Progress and challenges

Progress and challenges [editar]

Roma today. 45 years of progress

The development of the welfare state has contributed to the progress of the Spanish Roma population, more present than ever in employment, education, activism and social participation…

In the last 40 years, Spain has been transformed: new family models, more tolerance, changes in conduct, other roles, and Spanish Roma men and women too.

The Spanish Roma population is young (younger than average), urban and heterogeneous, and their day to day contradicts clichés propagated to the social imaginary.

Families are heterogeneous. Marriages are no longer as young as they used to, and the number of children has decreased.

 

illustration Roma professions

From the slums to a decent home

Access to decent housing has also enabled access to many more rights. Slum living has been reduced by 87% in the last four decades. The trend is unstoppable. However, 9 000 Roma families still live in homes that do not meet the minimum living standards and 2 000 families live in slums, according to 2015 data.

Studying for a brighter future

The education system has been late to include Roma children. It was not until the 1990s that Roma pupils entered the classrooms on a large scale. Today, practically all Roma children complete primary school. The problem comes in secondary school: six of every 10 do not complete compulsory education (2023 data). In the last decade (2012-2022) there is an increase in educational inequality and no significant progress has been made.

Roma men and women in all professions

Street trading continues to be the main source of income. But occupations have become much more varied, and today Roma men and women can be found holding all kinds of jobs: doctors, lawyers, civil servants, social mediators, business owners, police officers…
40% of Roma who work are already in the salaried employment. They work from a very young age, starting earlier and working into old age. However, most of them are in more precarious and temporary jobs.
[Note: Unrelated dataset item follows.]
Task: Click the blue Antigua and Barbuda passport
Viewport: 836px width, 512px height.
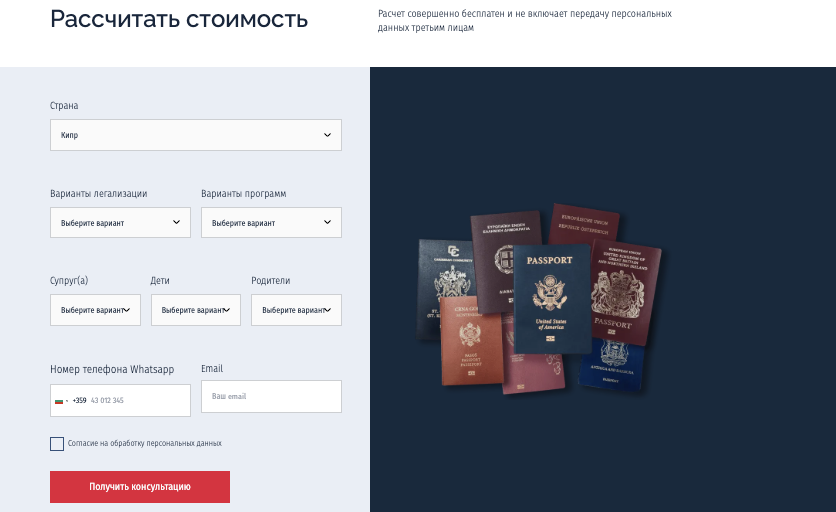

The strenght of pioneering Roma women

The life of Roma women is more varied and complex than social imaginary would like to think. Their heterogeneous nature includes women in all professions and with increasing social and political participation.  Roma women, like the rest of Spanish women, are steadily gaining more power and claiming equality both in the home and outside it.

Entrenched discrimination

Even though the law officially provides for equality, antigypsyism is still deeply entrenched in society. Everyday racism is sometimes expressed subtly, and sometimes more evidently, such as by preventing a Roma person from renting a home for the mere fact of being Roma; securing a job; quietly browsing in a shopping centre or entering a leisure establishment.

Persistent poverty

In recent decades, Roma families have improved their lives but inequality persists: less income, less education, poorer job quality, more poverty. The life expectancy of Roma people is eight or nine years less than the general population and three out of four homes are affected by social exclusion processes.

For a fairer social image

Deep-rooted stereotypes and prejudices have created a very unfair social image of the Roma people that is far removed from reality.

The controversial “Swindler” of the spanish dictionary

The dictionary of the Royal Academy of the Spanish Language (RAE) upholds the fifth entry of the word “gitano/a” as “swindler”. As the awareness campaign #IAmNotaSwindler said, a discriminatory definition generates discrimination.